Strings of length $n$ formed by $a,b,c$ where $a$ and $b$ are not adjacent

Question

Consider the strings of length $n$ formed by the letters $a,b,c$, and also requiring the letters $a,~b$ are not adjacent. How many such string? My first attempt was inclusive-exclusive formula or simple counting technique, but I think it wouldn't work. And also the numbers of $a$ and $b$ is uncertain, so it brings the problem to a more difficult circumstance.

Answer 1

Let $s_n$ count the admissible strings of lenth $n\geq0$, and $c_n$ the admissible strings of length $n$ not ending in $a$ or $b$. Then $$s_0=c_0=1,\quad s_1=3\ .\tag{1}$$ If an admissible word ends in $a$ or $b$ there are two options for the next letter, otherwise three.
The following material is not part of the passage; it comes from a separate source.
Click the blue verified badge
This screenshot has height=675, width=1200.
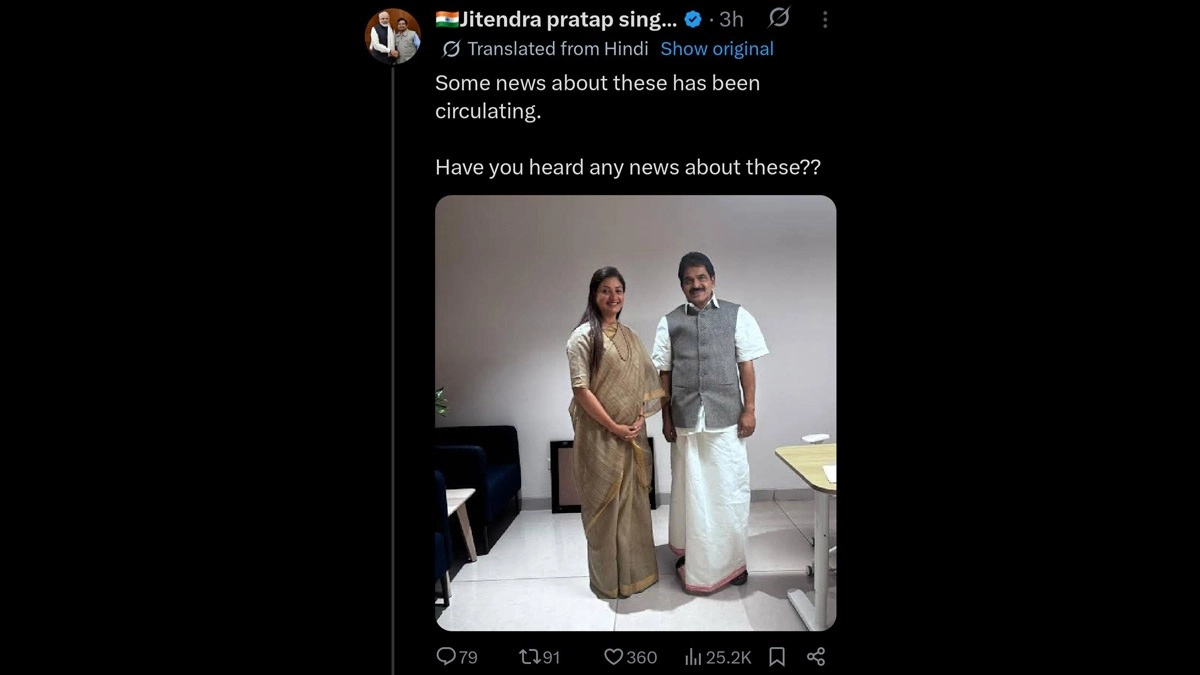coord(692,19)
Furthermore we can always append a $c$. It follows that we have $$s_{n+1}=2s_n+c_n,\qquad c_{n+1}=s_n\ .$$ Eliminating $c_n$ we obtain the recursion $$s_{n+1}=2s_n+s_{n-1}\qquad(n\geq1)\tag{2}$$ with characteristic polynomial $\lambda^2-2\lambda-1$. The roots are $1\pm\sqrt{2}$, so that the general solution of $(2)$ is $$x_n=A\bigl(1+\sqrt{2}\bigr)^n + B\bigl(1-\sqrt{2}\bigr)^n\qquad(n\geq0)\ .$$ Using $(1)$ we then obtain $$s_n={\bigl(1+\sqrt{2}\bigr)^{n+1} +\bigl(1-\sqrt{2}\bigr)^{n+1}\over2}\qquad(n\geq0)\ .\tag{3}$$ As the second term in $(3)$ is rapidly decreasing we may write $$s_n={\rm round}\left({1\over2}\bigl(1+\sqrt{2}\bigr)^{n+1} \right)\qquad(n\geq0)\ .$$

Answer 2

Let $A(n)$ be the number of strings of length $n$ ending in $a$ and $B(n), C(n)$ similar. Now define coupled recurrences between the three. You can just enter it in a spreadsheet and copy down. By symmetry $A(n)=B(n)$ and $C(n+1)$ is the number of strings of length $n$ because you can add a $c$ to any string. I get a total of $19601$ strings of length $11$

To get an analytic solution you can then make a $3 \times 3$ matrix that updates $\begin {pmatrix} A(n)\\B(n)\\C(n) \end {pmatrix}$ to length $n+1$. Now find the eigenvalues and eignevectors and express your starting condition $A(1)=B(1)=C(1)=1$ in terms of them. The leading eigenvalue is $1+\sqrt 2$